=== Your assignment ===
Within the entries below, find every line that has the string "Gündem", then copy it.

=== Material supplied ===
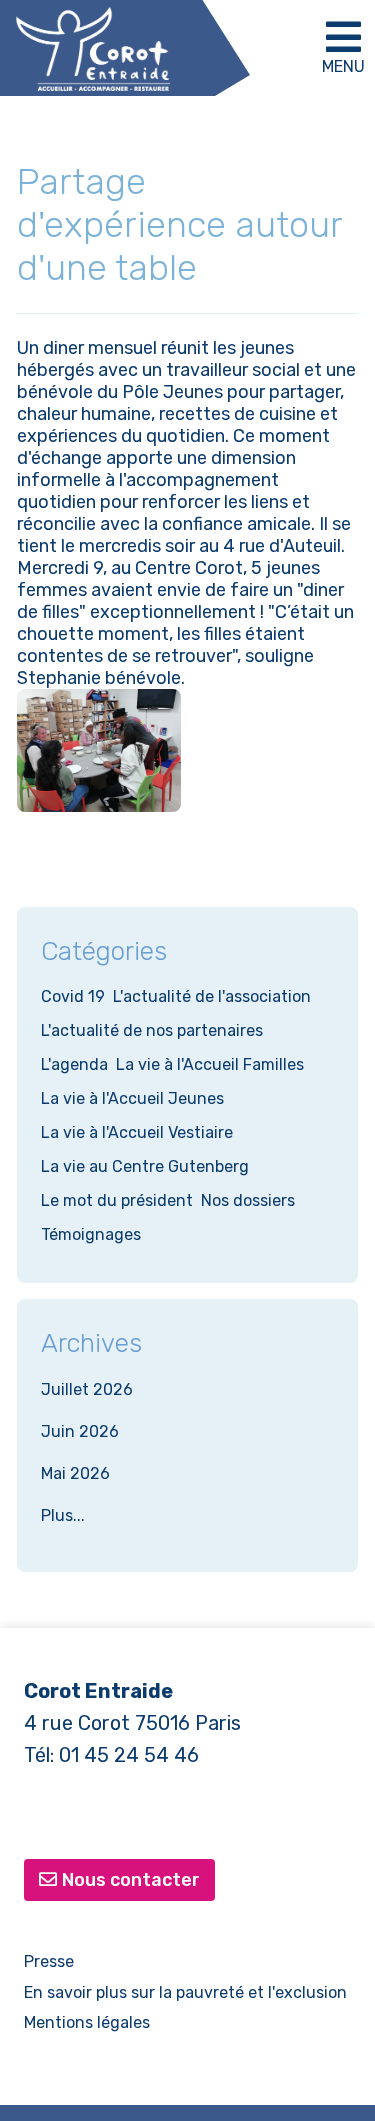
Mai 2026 (75, 1473)
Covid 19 (73, 996)
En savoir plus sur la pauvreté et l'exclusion (185, 1992)
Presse (49, 1961)
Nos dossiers (248, 1200)
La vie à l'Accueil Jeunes (132, 1098)
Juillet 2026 (87, 1389)
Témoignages (91, 1234)
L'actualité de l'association (212, 996)
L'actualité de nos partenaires (152, 1030)
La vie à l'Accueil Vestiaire (137, 1132)
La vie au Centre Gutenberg (145, 1166)
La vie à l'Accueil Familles (210, 1064)
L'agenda (74, 1064)
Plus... (63, 1515)
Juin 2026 (80, 1431)
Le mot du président (117, 1200)
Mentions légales (87, 2022)
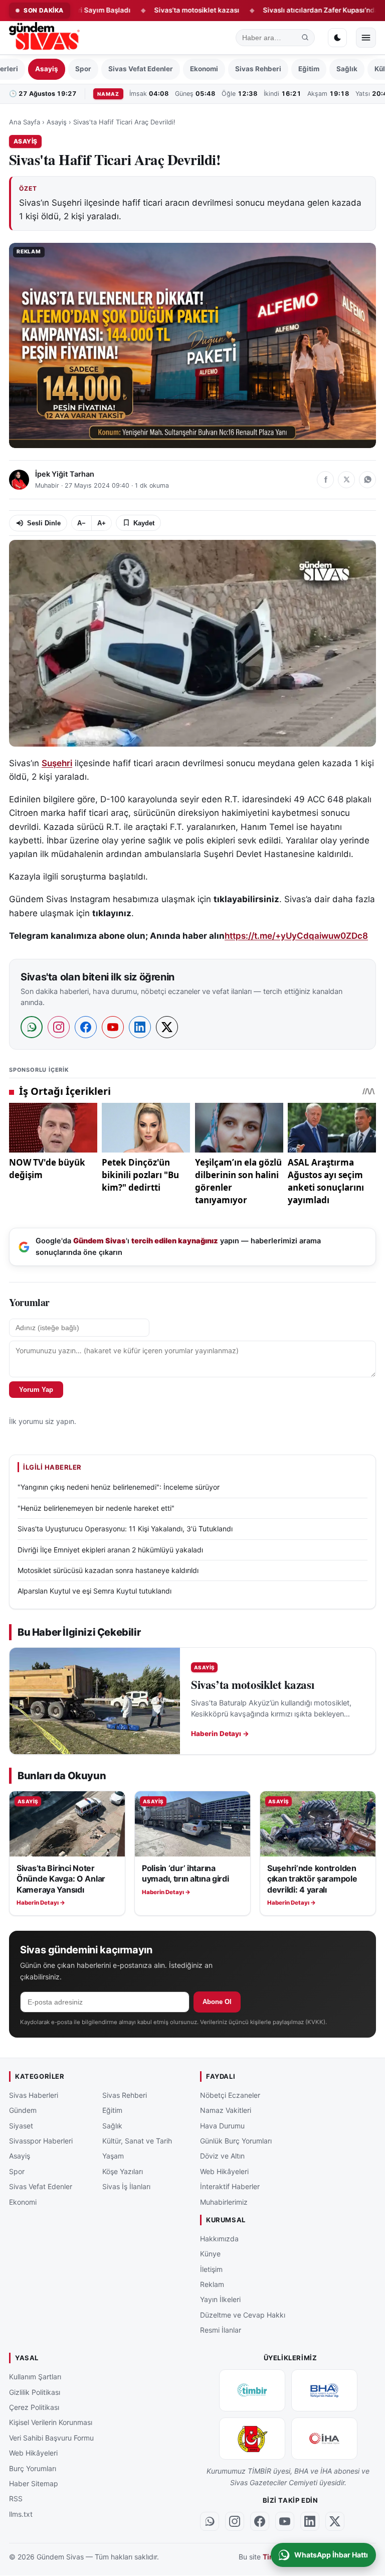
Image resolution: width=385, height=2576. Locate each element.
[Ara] (305, 38)
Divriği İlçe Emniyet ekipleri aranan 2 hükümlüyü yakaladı (110, 1549)
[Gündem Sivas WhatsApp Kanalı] (209, 2521)
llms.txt (21, 2514)
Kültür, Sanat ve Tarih (137, 2140)
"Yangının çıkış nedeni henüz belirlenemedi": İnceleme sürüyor (119, 1487)
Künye (210, 2253)
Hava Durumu (222, 2125)
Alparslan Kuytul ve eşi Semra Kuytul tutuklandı (94, 1591)
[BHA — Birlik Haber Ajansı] (324, 2391)
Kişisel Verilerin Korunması (50, 2422)
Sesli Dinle (44, 523)
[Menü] (366, 38)
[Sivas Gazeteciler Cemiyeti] (252, 2439)
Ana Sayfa (24, 122)
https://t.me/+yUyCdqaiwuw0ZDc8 (296, 936)
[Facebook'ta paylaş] (325, 479)
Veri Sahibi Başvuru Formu (51, 2438)
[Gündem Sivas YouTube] (284, 2521)
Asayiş (46, 69)
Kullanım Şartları (35, 2377)
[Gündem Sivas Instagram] (234, 2521)
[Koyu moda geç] (337, 37)
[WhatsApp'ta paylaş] (367, 479)
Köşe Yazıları (122, 2171)
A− (81, 523)
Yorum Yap (36, 1389)
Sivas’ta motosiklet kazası (146, 10)
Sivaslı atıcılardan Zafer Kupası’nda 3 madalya (288, 10)
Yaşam (113, 2156)
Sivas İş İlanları (126, 2187)
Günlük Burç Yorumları (236, 2140)
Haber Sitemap (33, 2483)
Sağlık (346, 69)
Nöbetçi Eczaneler (230, 2095)
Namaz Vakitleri (225, 2110)
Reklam (212, 2284)
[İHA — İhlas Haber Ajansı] (324, 2439)
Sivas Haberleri (33, 2095)
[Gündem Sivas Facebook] (259, 2521)
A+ (101, 523)
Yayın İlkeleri (220, 2300)
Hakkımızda (219, 2238)
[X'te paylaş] (346, 479)
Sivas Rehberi (258, 69)
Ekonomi (204, 69)
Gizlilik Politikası (34, 2392)
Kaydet (143, 523)
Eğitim (308, 69)
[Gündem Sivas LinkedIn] (309, 2521)
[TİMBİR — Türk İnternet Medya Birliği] (252, 2391)
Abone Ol (217, 2002)
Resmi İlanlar (220, 2330)
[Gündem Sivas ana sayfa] (45, 37)
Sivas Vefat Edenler (140, 69)
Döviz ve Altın (222, 2156)
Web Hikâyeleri (224, 2171)
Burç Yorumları (32, 2468)
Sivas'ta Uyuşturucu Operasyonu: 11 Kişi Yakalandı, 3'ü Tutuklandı (125, 1528)
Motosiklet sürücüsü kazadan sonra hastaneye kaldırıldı (108, 1570)
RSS (16, 2499)
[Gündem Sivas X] (334, 2521)
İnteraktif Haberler (230, 2187)
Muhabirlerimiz (224, 2202)
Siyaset (21, 2125)
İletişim (211, 2269)
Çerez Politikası (34, 2407)
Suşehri (57, 763)
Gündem (23, 2110)
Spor (83, 69)
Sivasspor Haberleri (41, 2140)
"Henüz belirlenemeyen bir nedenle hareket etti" (96, 1508)
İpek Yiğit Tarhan (64, 474)
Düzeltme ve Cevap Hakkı (242, 2315)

=== Result of the task ===
[Gündem Sivas WhatsApp Kanalı] (209, 2521)
[Gündem Sivas YouTube] (284, 2521)
[Gündem Sivas Instagram] (234, 2521)
[Gündem Sivas Facebook] (259, 2521)
[Gündem Sivas LinkedIn] (309, 2521)
[Gündem Sivas ana sayfa] (45, 37)
[Gündem Sivas X] (334, 2521)
Gündem (23, 2110)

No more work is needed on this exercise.